My left knee has been telling me stories of its long lived past on the concrete floors of the steel industry I once worked in. Getting up and down eight times in tiny chairs on this tour was a fabulous example of a praying mantis falling off a leaf. Or the old dude with long legs and a lanky body, sitting on a small chair on a footpath to eat fabulous street food.

While the idea of street food didn't sound appealing at first, it certainly became attractive once we tasted it.

Street food is made on sidewalks or shopfronts. Jonny tells us it is hygienic because, if not, the city would shut them down. Tourists love the street food. Hanoi loves the tourists.

The narrow streets of the old quarter of Hanoi is where the city first started. Its street names start with Hang and then the name of the main industry from that street is added to Hang. We are staying on Hang Ga. Ga is chicken in Vietnamese, so our street sold chicken. During the war, housing was in short supply so many places became share houses. This exists today in the old quarter. Food is prepared on the street, in laneways anywhere there is room. Family's share one room and live a shared existence with other families - preparing food, eating together. It looked peaceful even with the constant sound of the ever-present tooting motorbikes, locals living and tourists touring.

Walking between food venues was an act of bravery, with Jonny showing us how to cross the street when 50 gazillion motorbikes are riding the streets like an anthill after being disturbed.

Roads are shared between traffic and people. Footpaths are shared between parked motorbikes and street food vendors. Intermixed between these were shiny, brand new, glitzy up-market shops and retailers selling their wares. Footpaths are used for everything except pedestrians.

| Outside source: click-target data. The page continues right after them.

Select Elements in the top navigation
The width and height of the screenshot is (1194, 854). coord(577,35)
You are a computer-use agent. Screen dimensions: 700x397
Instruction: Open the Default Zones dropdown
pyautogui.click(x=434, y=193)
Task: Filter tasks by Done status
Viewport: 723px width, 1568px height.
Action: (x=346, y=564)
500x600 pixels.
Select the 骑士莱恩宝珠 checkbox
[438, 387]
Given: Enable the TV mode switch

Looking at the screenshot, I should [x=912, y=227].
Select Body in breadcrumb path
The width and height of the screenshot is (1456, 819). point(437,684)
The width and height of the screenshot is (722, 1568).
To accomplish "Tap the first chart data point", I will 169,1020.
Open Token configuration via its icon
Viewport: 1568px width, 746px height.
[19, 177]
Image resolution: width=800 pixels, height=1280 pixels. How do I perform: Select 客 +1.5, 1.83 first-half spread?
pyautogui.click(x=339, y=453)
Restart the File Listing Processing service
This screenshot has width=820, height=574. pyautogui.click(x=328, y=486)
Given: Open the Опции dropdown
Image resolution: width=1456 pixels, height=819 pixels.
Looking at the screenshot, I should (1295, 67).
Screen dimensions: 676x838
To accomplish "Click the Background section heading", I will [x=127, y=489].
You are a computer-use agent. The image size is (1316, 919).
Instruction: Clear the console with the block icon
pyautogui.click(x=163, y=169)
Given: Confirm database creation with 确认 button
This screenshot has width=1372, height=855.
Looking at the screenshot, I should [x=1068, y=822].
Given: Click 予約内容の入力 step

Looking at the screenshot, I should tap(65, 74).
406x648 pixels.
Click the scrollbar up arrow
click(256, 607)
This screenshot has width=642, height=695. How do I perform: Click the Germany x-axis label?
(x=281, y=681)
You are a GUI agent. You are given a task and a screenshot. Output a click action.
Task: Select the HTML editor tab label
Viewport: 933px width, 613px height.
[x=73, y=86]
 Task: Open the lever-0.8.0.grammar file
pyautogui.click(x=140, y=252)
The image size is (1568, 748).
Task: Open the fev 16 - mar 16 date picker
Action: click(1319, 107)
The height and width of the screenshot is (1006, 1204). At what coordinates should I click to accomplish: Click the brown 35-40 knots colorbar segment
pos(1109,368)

The food we ate on our tour was magnificent. We were told not to eat too much at each stop, as we had more to go. The food won't be wasted. It is kept and fed to the animals on the farms.

We learnt how to say pho, to wipe down our chopsticks, to remove street dust and to wrap using rice paper. We are foodies back home. We love a nice bottle of red and chairs that, when you get up, you don't have to make a noise.

Hanoi street food brings you back to earth. Food made with love from a culture sculptured by war and tradition. And yes we got dessert at the end.

We came across a shopfront that felt like someone's home - an old lady was asleep with her head leaning on a table.

My husband Bill and I privately rate each restaurant we eat at for taste, presentation and atmosphere. Sitting down on a plastic chair with a plastic table, eating sensational food, with the bustle and noise of the old quarter. A big 10 out of 10 from us.

A Second Language

This from Kara Matheson, of Hunter Community Languages: "Australia was described by sociolinguist Michael Clyne as having a monolingual mindset - an ideology of access to only a single language as normal".

"I want to acknowledge how hard it is to push back against what is culturally normal, when you are positioned in the cultural minority. It requires huge energy and determination, which is much harder when you are pushing back in isolation.

"When parents persist with speaking their heritage language at home to gift their children all the researched and documented benefits of bilingualism and biculturalism, these parents are up against a lot - a long history in this nation of sacrificing languages other than English.

"Parents can face strong resistance from their children, whose peers and mainstream school teachers may not appreciate how cool it is to be bilingual. They might even receive the outdated message that 'Australians speak only English'."

Kara said the Community Languages Schools Program is "pushing back against a culture that values monolingualism".

"The work is mostly done by volunteers, is largely unpaid and is certainly undervalued by much of Australian society, but it is so important."

Si de hecho ["yes indeed" in Spanish].